→ Task
Please copy all of the records below word for word, leaving out the pictures.

# # # # #

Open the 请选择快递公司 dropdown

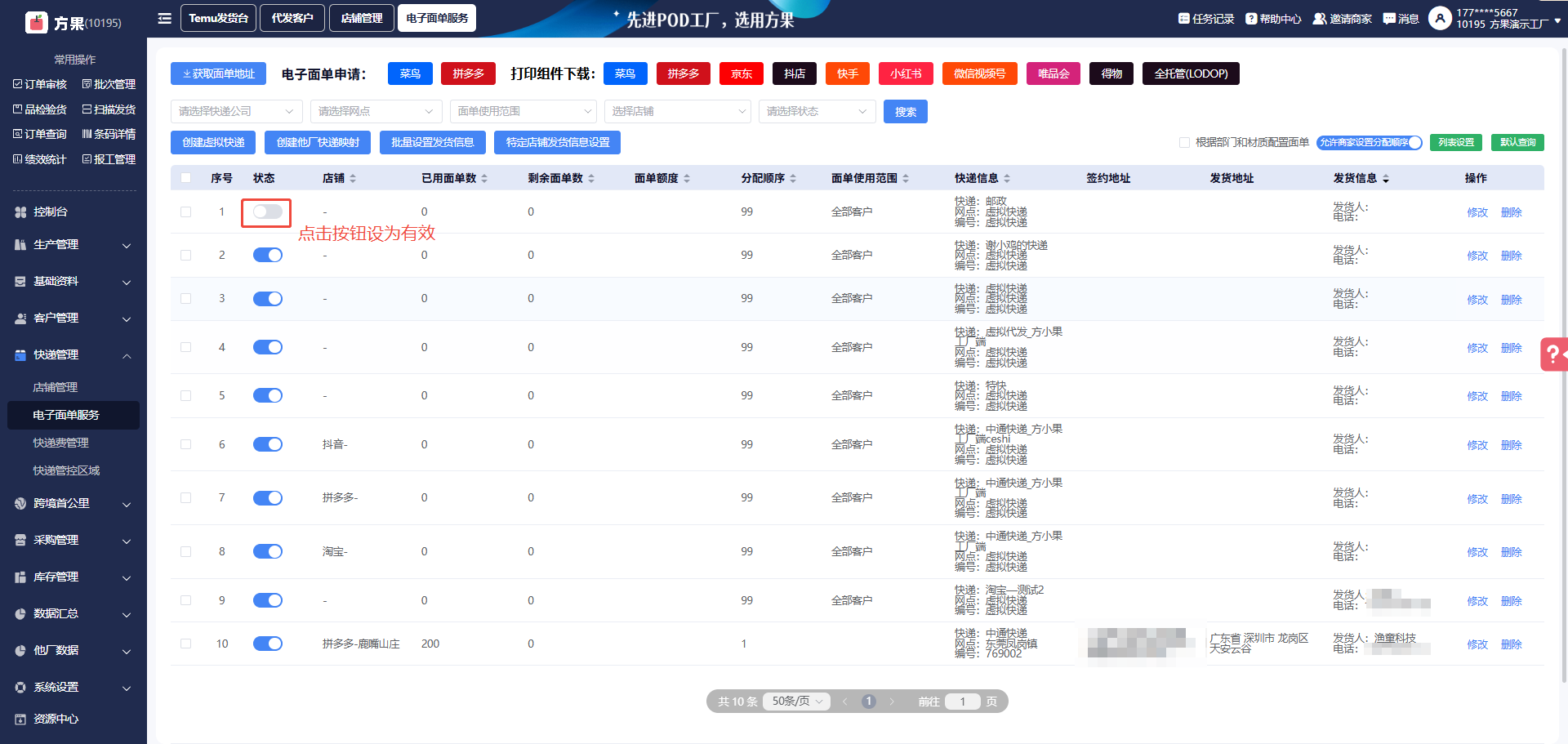pos(236,112)
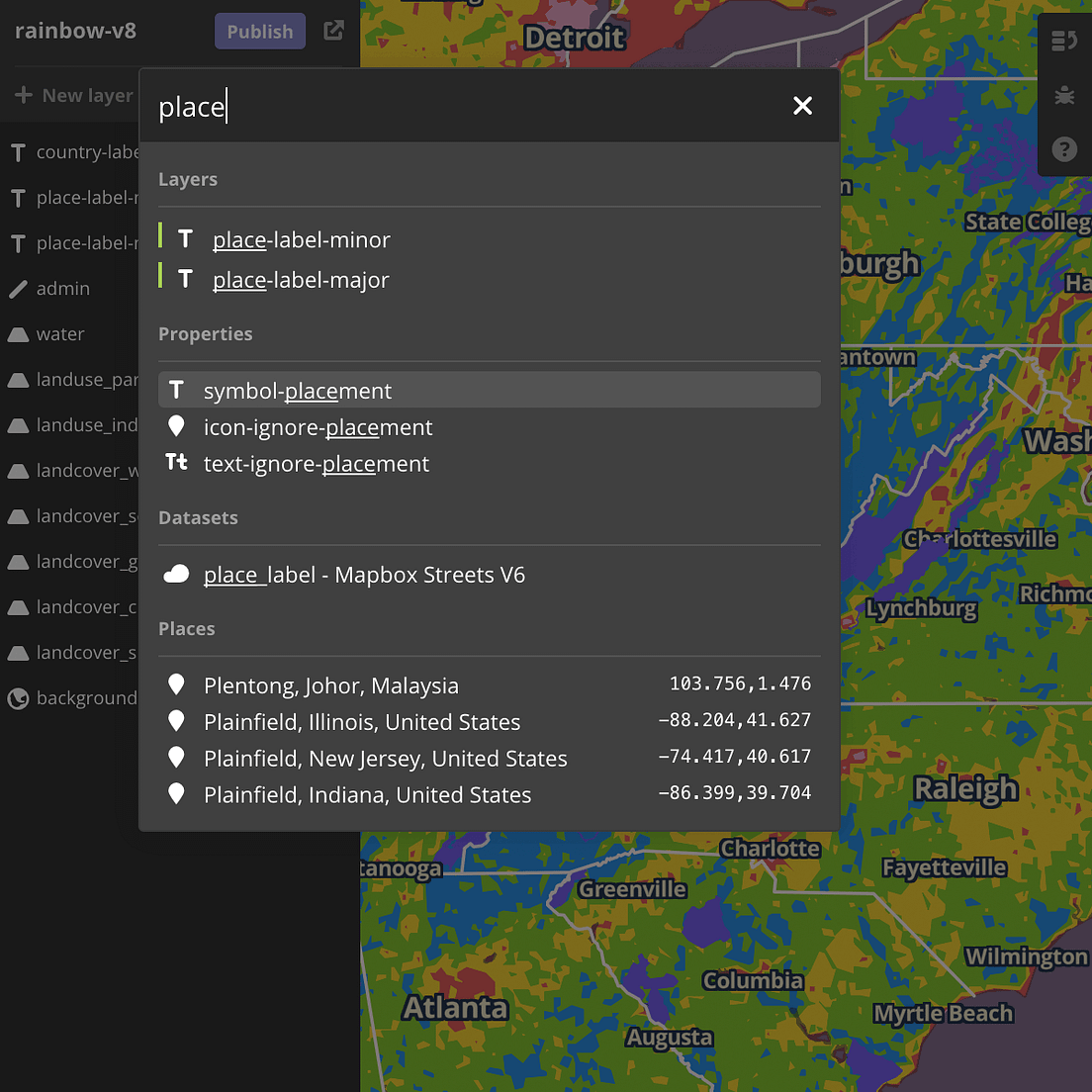Open the data sources panel icon top right
The width and height of the screenshot is (1092, 1092).
[1064, 41]
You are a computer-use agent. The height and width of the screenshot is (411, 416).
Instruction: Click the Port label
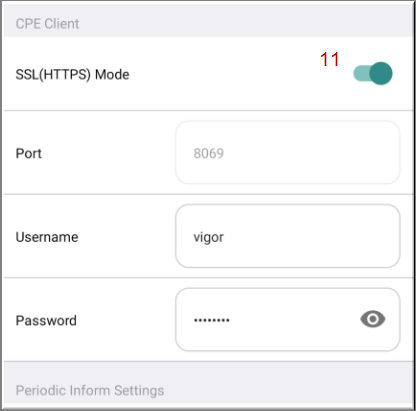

# # # # #

→ Task result
Open the 请选择快递公司 dropdown

pos(236,112)
Open the data sources panel icon top right
The width and height of the screenshot is (1092, 1092).
[1064, 41]
You are a computer-use agent. The height and width of the screenshot is (411, 416).
Instruction: Click the Port label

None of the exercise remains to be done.